The first game they play is Red Light, Green Light, (yes, the one with the iconic doll.) Before they play, the contestants sign a document with three clauses:
1: A player is not allowed to voluntarily quit the games.
2: A player who refuses to play will be eliminated.
3: The games may be terminated upon a majority vote.
The contestants, at the time, do not truly understand the consequences of being eliminated. When the game starts and people start getting shot left and right, the crowd is sent into a frenzy, which naturally makes things worse and more people get shot. After the first game, a vote is taken to decide whether the game should be continued and the majority decide against it.

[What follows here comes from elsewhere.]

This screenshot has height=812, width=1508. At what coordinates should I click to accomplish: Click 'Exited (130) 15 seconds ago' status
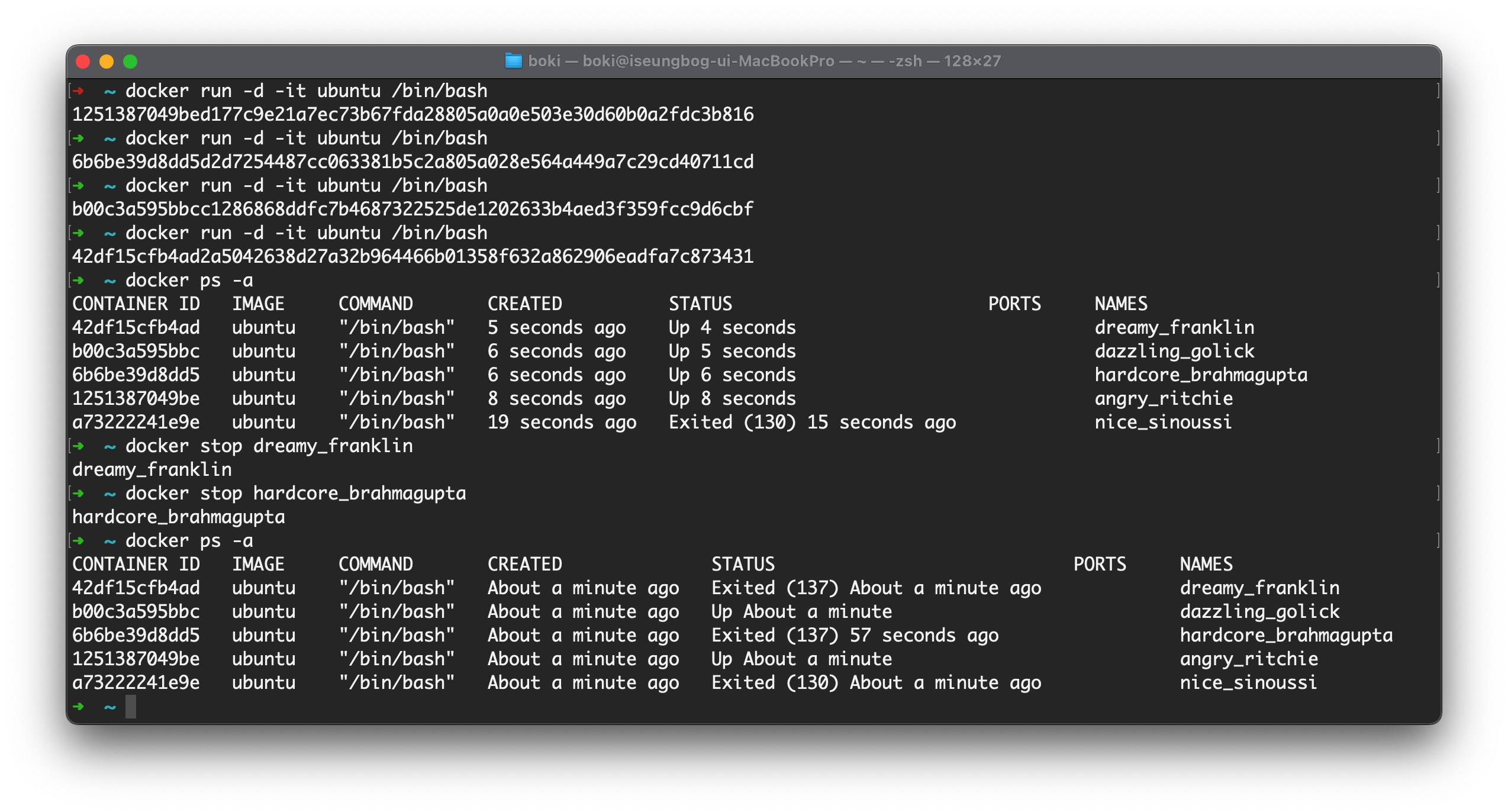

This is where things get spicy, because after going back to their lives, back to the debts they owe, the responsibilities they have, the people that rely on them, the contestants willingly come back and risk their lives for the less than 0.3% chance that they might, might, win 456 million won. The show does a painfully accurate job showing just how much man is willingly to sacrifice in the face of desperation. That’s what this is-desperation. The people did not come back because they were greedy, they were desperate. The show depicts poverty not just as a plot device or a build up for a rags-to-riches story but simply to show that it exists. That the cycle of poverty is in fact real and that people are willing to go to the most extreme lengths to get out of this vicious circle. The show does not use loan sharks as convenient villains for the hero to beat up because that’s not how it works in real life, for there are simply too many loan sharks, too many debt-burdened people and too few heroes.
One of the most popular episodes was the sixth one: Gganbu. From the incredibly emotional conversation between #240 (Ji Yeong) and #067 (Kang Sae-Byeok) and #240’s subsequent sacrifice, to #218 (Cho Sangwoo) and #199 (Ali Abdul) ‘s game of cat and mouse, to #456 (Seong Gi-Hun,our main character,) and #1 (Oh-Ilnam) ‘s tear-jerking goodbye, this episode left me SOBBING.
In the end, the main character does, as always, win.
What I liked the most about Gi-Hun’s character was that they kept his flaws, in fact they showcased his flaws, he was a gambler and a mediocre father/son at best and they made it a point to present him as imperfect. What I didn’t like, however, was how at some points it felt like they were forcing this image of a kind, moral and naive man. They show him repulsed and angry at Sangwoo’s methods in the last few episodes, they show him as the most morally white character, yet, they also show him trying to deceive the old man in the marbles game, they also show him forgetting his daughters birthday and using money his mother gave him for a gift for his daughter to gamble. If hypocrisy is one of the imperfections they were trying to show, then they did a good job.
Speaking of Sangwoo, my favourite character actually, I find it really funny that people villainize Sangwoo. They’ve missed the whole point. The system is the villain, the rich people betting human lifes for giggles are the villain, the old man who believes he can actually justify the existence of such a horrific game is the villain, inequality of wealth is the villain, but a man simply trying to win–lest he die–is not the villain. Cho Sangwoo, easily the smartest guy in the show, was, in my opinion, the only person who actually played the game. What is the use of dignity and honour in a world that chewed these people and spat them out in a heartbeat? In a genuine life-or-death situation, would you truly not prioritize yourself?
Even though the show did live up to its hype, there were several things that I wish had been addressed more or in a better manner. The backstory of the police officer and the brother, the history between Sae-Byeok and Deok-su, more about our characters' pasts, and the list goes on. I simply feel like it would have given us a chance to actually connect more with the characters which would have made their deaths significantly more impactful. I also feel like the police officer's death, specifically, was very anticlimactic, the set-up for his plotline was brilliant and had a lot of potential but his death felt very boring and rushed, though a very common fan theory is that he is still alive.
Regardless, the show has incredible cinematography, acting and special effects. The plot and concept is exceptional. While some of the reveals felt a bit underwhelming, the show overall still managed to evoke a variety of emotions in me. I wouldn't say it’s a five-on-five star rated show for me, but, I would personally give it a solid 7.5/10 and would recommend anyone to watch it.